C’è l’articolo 33 della Costituzione, quello che indica che enti e istituzioni private possono intervenire nell’istruzione ma senza oneri per lo stato, c’è il riferimento alla frase di Gaetano Salvemini sul fatto che la scuola laica “non deve imporre agli alunni credenze religiose, filosofiche o politiche in nome di autorità sottratte al sindacato della ragione”. C’è Giancarla Codrignani, donna cattolica ed ex parlamentare ma come dice lei “di una minoranza”, che presiede questo neonato comitato bolognese che vuole portare i cittadini a esprimersi attraverso un referendum sui finanziamenti comunali alle scuole dell’infanzia private. Referendum consultivo e non abrogativo ma che proprio per questo vuole riportare la città a discutere su temi che ormai passano sopra le teste perché, ha sottolineato Codrignani, “i cittadini non sono più abituati a pensare agli interessi collettivi”.

Il 2 marzo è stato depositato il quesito redatto dal costituzionalista Andrea Morrone. Sono due domande che chiedono ai residenti a Bologna di esprimersi su quale delle due proposte sia più “idonea” a migliorare la qualità della scuola dell’infanzia, se “destinare tutti i fondi disponibili alle scuole comunali” o, viceversa, “destinare fondi alle scuole paritarie private”. Entro un mese il Comitato dei garanti del Comune dovrà dire se il quesito è ammissibile e poi partirà la raccolta delle firme, ne servono almeno novemila.
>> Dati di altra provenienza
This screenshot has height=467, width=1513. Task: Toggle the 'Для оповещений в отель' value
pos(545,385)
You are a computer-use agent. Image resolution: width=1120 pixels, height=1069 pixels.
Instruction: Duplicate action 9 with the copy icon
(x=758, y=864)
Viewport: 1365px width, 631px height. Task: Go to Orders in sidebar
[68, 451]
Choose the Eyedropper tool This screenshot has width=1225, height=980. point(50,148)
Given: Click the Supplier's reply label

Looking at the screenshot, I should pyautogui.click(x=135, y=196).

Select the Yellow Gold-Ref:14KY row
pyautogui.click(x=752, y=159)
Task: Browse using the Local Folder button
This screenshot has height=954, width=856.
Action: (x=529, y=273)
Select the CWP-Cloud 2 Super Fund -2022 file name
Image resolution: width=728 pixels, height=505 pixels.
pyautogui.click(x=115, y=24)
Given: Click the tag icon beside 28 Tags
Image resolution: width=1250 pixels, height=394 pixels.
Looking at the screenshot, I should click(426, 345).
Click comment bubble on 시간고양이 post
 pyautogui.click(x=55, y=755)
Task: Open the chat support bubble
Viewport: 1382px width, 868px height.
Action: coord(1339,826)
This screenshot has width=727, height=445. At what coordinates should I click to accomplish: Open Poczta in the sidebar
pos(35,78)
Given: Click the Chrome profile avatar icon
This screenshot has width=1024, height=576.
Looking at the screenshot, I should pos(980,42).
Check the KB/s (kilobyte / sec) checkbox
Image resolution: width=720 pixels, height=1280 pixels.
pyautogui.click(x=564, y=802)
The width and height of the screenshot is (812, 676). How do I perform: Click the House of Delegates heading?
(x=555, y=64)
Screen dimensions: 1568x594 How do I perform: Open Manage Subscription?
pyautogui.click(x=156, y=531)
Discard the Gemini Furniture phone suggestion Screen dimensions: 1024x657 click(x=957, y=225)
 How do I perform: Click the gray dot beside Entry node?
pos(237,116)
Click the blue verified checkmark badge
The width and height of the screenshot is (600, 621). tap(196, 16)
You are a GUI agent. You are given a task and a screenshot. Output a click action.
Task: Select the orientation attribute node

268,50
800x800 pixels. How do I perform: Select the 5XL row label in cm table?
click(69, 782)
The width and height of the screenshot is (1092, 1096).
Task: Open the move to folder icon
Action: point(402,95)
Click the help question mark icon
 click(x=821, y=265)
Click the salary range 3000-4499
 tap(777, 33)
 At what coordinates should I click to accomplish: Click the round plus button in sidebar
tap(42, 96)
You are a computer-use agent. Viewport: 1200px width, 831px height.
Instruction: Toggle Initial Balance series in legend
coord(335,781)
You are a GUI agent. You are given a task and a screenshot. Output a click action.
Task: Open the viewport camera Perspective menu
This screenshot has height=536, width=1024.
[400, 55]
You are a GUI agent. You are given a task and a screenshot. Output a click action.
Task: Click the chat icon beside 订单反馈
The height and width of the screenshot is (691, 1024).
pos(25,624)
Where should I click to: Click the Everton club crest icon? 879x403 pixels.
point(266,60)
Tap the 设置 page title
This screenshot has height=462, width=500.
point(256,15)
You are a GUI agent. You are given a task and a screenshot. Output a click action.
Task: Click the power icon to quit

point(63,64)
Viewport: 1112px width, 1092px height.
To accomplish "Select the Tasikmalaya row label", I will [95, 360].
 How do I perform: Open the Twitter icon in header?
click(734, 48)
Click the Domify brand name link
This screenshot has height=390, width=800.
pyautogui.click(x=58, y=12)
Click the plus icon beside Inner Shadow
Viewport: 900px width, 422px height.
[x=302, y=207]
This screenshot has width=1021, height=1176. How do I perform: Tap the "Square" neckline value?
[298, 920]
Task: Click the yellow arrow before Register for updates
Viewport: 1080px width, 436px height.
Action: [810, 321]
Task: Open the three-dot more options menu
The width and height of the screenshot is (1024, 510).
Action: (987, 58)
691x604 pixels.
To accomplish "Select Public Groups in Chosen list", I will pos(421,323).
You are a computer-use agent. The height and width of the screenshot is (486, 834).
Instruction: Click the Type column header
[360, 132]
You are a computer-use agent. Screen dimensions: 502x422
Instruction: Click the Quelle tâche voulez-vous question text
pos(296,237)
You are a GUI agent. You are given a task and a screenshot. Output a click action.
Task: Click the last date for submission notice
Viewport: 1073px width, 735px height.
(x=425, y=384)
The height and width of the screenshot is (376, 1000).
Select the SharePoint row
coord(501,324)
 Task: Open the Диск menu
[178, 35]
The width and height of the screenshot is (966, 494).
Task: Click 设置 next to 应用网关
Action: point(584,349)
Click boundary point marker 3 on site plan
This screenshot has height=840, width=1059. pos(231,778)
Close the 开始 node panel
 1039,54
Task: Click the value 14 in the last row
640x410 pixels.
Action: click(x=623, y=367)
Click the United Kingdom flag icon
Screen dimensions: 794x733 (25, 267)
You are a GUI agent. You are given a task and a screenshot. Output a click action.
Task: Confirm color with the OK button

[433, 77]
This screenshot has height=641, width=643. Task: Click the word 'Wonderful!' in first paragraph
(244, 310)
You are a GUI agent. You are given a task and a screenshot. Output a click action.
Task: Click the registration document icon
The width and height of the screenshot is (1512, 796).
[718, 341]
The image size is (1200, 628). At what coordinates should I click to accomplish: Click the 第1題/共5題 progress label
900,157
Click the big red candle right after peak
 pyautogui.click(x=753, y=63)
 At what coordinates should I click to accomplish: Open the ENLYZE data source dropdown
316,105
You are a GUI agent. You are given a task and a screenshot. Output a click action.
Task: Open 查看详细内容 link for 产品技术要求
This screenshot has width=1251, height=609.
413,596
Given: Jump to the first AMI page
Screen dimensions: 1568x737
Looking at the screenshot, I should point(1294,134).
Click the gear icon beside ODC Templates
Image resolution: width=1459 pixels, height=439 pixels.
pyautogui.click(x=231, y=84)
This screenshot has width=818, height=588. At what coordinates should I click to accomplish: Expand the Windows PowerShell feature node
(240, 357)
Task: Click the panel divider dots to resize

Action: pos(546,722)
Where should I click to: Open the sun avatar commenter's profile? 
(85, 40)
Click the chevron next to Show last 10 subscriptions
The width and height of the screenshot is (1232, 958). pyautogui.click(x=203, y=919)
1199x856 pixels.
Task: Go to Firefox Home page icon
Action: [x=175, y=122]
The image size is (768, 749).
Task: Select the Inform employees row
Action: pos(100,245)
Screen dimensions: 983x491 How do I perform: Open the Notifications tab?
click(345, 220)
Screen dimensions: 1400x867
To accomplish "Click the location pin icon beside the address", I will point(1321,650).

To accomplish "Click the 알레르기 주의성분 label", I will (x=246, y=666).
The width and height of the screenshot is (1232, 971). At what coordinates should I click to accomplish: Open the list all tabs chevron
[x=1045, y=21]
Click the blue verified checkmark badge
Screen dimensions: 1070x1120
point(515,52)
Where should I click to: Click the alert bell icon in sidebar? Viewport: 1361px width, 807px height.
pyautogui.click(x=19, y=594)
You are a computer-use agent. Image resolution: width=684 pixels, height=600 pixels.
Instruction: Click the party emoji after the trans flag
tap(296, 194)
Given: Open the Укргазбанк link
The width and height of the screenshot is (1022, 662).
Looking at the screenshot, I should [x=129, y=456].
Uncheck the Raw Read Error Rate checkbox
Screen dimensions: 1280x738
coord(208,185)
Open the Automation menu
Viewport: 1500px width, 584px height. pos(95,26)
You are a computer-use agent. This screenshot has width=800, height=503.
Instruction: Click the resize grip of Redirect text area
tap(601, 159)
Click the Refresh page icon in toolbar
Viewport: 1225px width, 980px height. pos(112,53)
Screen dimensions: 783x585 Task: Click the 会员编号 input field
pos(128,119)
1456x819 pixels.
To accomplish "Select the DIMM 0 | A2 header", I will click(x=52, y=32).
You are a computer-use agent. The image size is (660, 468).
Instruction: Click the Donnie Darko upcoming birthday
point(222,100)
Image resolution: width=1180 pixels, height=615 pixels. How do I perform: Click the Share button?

La partita è grossa perché il Comune di Bologna destina alle scuole dell’infanzia paritarie 1 milione e 55 mila euro attraverso una convenzione che viene rinnovata dal 1995. “Non c’è nessuna legge che obbliga i Comuni a stanziare queste cifre”, ha spiegato Maurizio Cecconi portavoce del Comitato e anima della Rete Laica di Bologna. Oltre al contributo comunale le scuole private possono godere anche di quelli statali e di quelli regionali. Il Comitato fa notare che queste scuole attuano palesi discriminazioni perché in intere scuole private paritarie non ci sono bambini con handicap (l’esempio è quello della Kinder House). L’argomento in città è considerato un tabù e lo dimostra il fatto che chi ha provato a toccare questa discussione ha dovuto fare una veloce marcia indietro; accadde all’assessore alla scuola Milli Virgilio durante la giunta Cofferati ed è successo anche recentemente durante la campagna per le primarie ad Amelia Frascaroli poi arrivata seconda nella competizione per scegliere il candidato sindaco del centrosinistra. Sandra Soster della Cgil scuola di Bologna riferisce che nella trattativa sul bilancio comunale chiusa due notti fa la questione dei soldi alle scuole private nonostante i pesantissimi tagli che sono stati operati è stata giudicata intoccabile dal commissario Annamaria Cancellieri. E d’altronde uno degli ultimi atti della giunta di Flavio Delbono, che si dimise più di un anno fa travolto da un’inchiesta giudiziaria, fu proprio quella di rinnovare la convenzione.

Nel Comitato articolo 33 ci sono tante realtà cittadine: dall’Assemblea genitori e insegnanti al Comitato bolognese scuola e Costituzione al sindacato di base Usb, alla Rete Laica, all’Associazione per la Sinistra. L’iniziativa è stata presentata nella sede della Chiesa evangelica e metodista che appoggia il referendum. Lapidario il commento di Rossano Rossi, il presidente della Fism (è l’associazione di categoria delle scuole private) “senza di noi il Comune si dovrebbe far carico di 1600 bambini – ha detto – le iniziative sono tutte legittime ma questo referendum è frutto di una visione miope da antico testamento della politica”.